Assignment:
Transcribe exactly the lines from the one holding "You are a computer-use" through the closing line of the entries below. Pictures stay out of the copy.

Saved entries
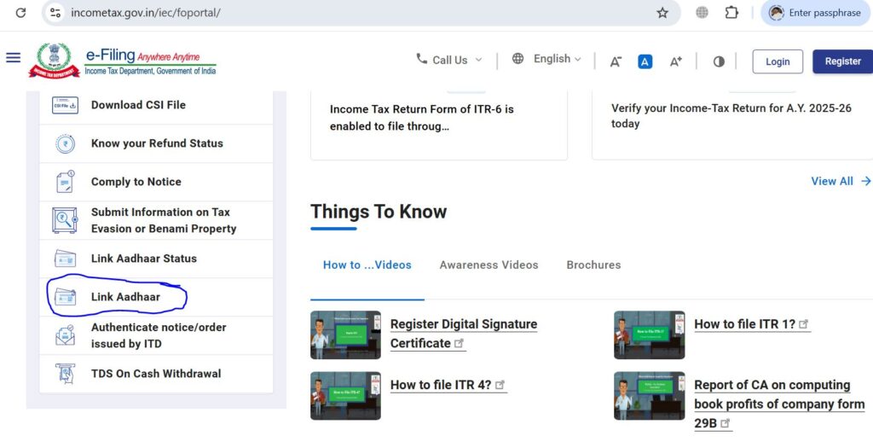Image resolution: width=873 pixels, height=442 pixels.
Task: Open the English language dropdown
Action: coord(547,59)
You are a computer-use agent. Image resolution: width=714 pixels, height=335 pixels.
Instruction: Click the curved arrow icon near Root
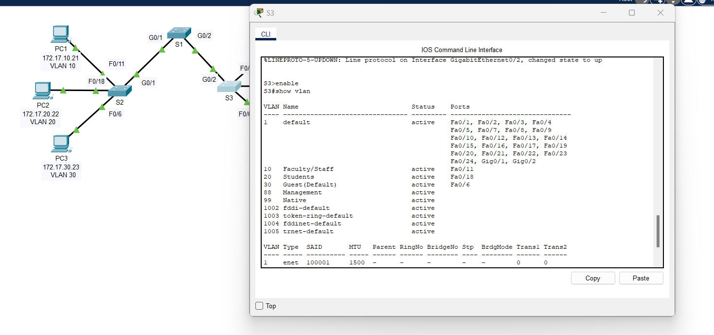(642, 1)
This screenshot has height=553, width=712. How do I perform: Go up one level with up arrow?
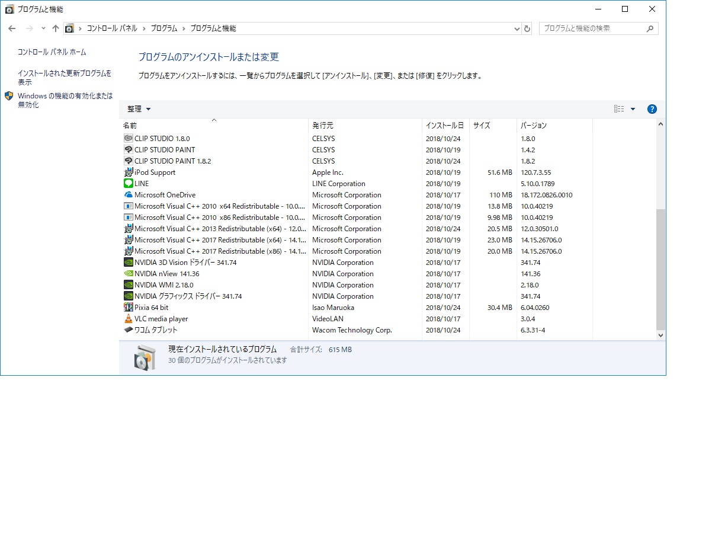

Task response:
You are a computer-use agent. Image resolution: width=714 pixels, height=335 pixels.
Instruction: Click the curved arrow icon near Root
(642, 1)
This screenshot has height=553, width=712. How do I perform: Go up one level with up arrow?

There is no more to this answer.